6: Integrating Opioid Use Disorder Treatment in Clinical Care
This module discusses the importance of integrating opioid use disorder (OUD) pharmacotherapy into general medical settings, describes models in primary care, emergency rooms, and hospitals where medications for OUD treatment are successfully included as standard care, and reviews keys to OUD pharmacotherapy implementation in clinical practice. Participants are encouraged to adapt this information for use in their own clinical practices.
7: Treatment of Tobacco Use Disorder in Primary Care
Tobacco use disorder is still a major cause of preventable death. Populations with low income, lower education and/or behavioral health comorbidity (mental illness or SUD) use tobacco at higher rates. Even brief interventions can be effective and should be provided routinely in health care settings. Counseling and medications are both considered first-line treatments and outcomes are better if they are provided together. Assessment of the time to first cigarette use in the morning is a good indicator of level of addiction to tobacco. Tobacco withdrawal causes clinically significant symptoms of agitation, anxiety, restlessness, and impaired concentration that can undermine success in quitting. Medications are effective in reducing these withdrawal symptoms and at least doubling the smoker’s chance of success in quitting. These medications include nicotine replacement, bupropion and varenicline. These are generally well tolerated and safer than the ongoing use of tobacco. Varenicline or combination NRT can be considered first line treatments since they are associated with greater success in quitting than other treatments. Use of medications is also associated with reductions in tobacco use that can lead to future quit attempts. This educational activity will review updates in evidence-based treatments for tobacco use disorder.
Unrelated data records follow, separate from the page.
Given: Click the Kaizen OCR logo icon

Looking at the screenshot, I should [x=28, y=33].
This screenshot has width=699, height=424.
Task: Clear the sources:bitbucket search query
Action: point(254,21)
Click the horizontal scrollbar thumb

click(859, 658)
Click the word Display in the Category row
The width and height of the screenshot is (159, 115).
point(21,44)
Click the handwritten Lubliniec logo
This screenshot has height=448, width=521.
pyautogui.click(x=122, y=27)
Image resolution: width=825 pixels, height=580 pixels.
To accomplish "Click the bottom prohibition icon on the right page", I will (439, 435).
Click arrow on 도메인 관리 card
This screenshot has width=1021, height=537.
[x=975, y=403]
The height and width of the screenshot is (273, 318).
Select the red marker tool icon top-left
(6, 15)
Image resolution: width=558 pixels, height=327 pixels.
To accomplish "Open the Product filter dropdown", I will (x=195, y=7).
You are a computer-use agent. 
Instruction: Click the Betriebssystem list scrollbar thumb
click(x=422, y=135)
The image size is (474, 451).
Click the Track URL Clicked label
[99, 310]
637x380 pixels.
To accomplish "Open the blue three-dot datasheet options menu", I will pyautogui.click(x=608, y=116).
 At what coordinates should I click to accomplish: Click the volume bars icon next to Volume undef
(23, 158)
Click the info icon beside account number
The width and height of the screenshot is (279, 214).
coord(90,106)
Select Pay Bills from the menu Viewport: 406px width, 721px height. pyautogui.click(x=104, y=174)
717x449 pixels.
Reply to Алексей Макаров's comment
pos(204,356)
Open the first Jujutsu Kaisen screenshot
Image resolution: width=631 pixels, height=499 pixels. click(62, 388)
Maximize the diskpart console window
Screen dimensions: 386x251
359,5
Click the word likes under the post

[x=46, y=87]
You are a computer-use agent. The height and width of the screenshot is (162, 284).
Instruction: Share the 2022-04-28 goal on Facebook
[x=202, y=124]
15: Managing Common Psychiatric Conditions in Primary Care
Co-occurring psychiatric conditions are frequently seen in patients with substance use disorders. Clinicians should be alert to the signs and symptoms of common psychiatric disorders and should understand how to distinguish independent psychiatric disorders from substance-induced disorders. Depressive disorders and anxiety disorders, including post-traumatic stress disorder, are the most common co-occurring conditions, though ADHD is often encountered across the range of substance use disorders. Substance use disorder patients with co-occurring psychiatric disorders will respond to most standard psychological and pharmacological treatments for these psychiatric conditions, though clinicians should avoid the use of scheduled medications and must always focus on sobriety as a primary treatment goal. Treatment that integrates addiction and psychiatric care is the most effective.
17: Nicotine and Stimulant Use in Adolescents
This module reviews recent trends in nicotine and stimulant use in adolescents in young adults. It also presents a summary of the neurobiology of nicotine, discusses the different health effects and risks of harm of nicotine and stimulants (including illicit stimulants, prescription stimulants and caffeine) and offers an overview of prevention and treatment strategies for youth.
Talking with Your Adult Patients about Alcohol, Drug, and/or Mental Health Problems
This guide provides clinicians with questions to begin discussions with adult patients about mental illness, substance use disorders, or both. It includes resources for patients who need an evaluation after a positive screening.
Collaborative Care for Substance Use Disorders
The collaborative care model is designed to increase access to mental health care by treating common conditions in primary care settings, which are often the front lines for diagnosing depression, anxiety, and PTSD. In light of the growing demand for treatment of substance use disorders, we explore the potential impact of the collaborative care model, since substance use disorders are also often first identified in a primary care setting.